Induction of plasminogen activator inhibitor 1 biosynthesis by hyperthermia.

Abstract

Hyperthermia is a clinical sign of inflammation and constitutes in itself an adaptive defense mechanism. The fibrinolytic system, a highly regulated proteolytic system, is involved in inflammatory processes. Plasminogen activator inhibitor 1 (PAI-1) is the principal inhibitor of the two activators of the fibrinolytic system: tissue- and urokinase-type PAs (t-PA and u-PA).

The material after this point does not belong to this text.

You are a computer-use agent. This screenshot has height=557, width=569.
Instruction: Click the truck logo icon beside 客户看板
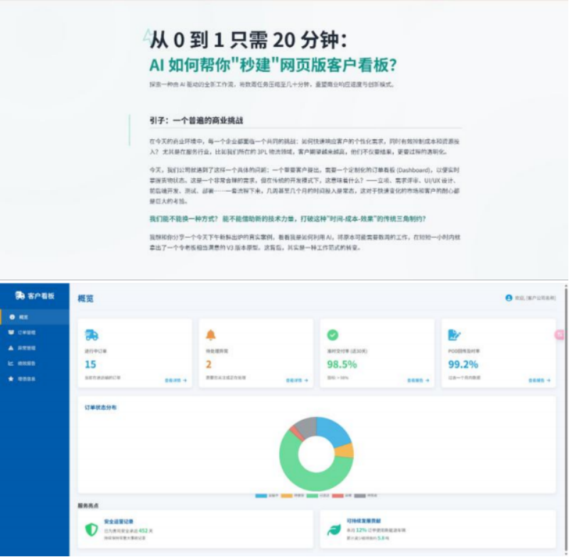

Our present paper provides the first evidence that hyperthermia can directly induce PAI-1. A moderate heat stress, sufficient to induce heat shock protein 70 mRNA approximately 100-fold, resulted in a two- to three-fold increase in functionally active PAI-1 in the conditioned medium of human HT-1080 fibrosarcoma and Hep G2 hepatoma cells. Exposure of these cells to 42 degrees C led to a similar two-fold and two- to five-fold induction of PAI-1 mRNA expression in HT-1080 and Hep G2 cells, respectively, as has been determined by using both oligo d(T) selected and total RNA preparations. These results suggest that the observed increase in PAI-1 accumulation is due to an induction of PAI-1 biosynthesis. Run-on transcription analysis indicates that the induction of PAI-1 biosynthesis by hyperthermia is mediated by a stimulation of PAI-1 gene transcription. No significant effect of hyperthermia was found on t-PA or u-PA at the level of antigen accumulation, mRNA, and gene transcription in human HT-1080 fibrosarcoma cells. These results point to an additional regulatory mechanism of fibrinolysis in the context of inflammation.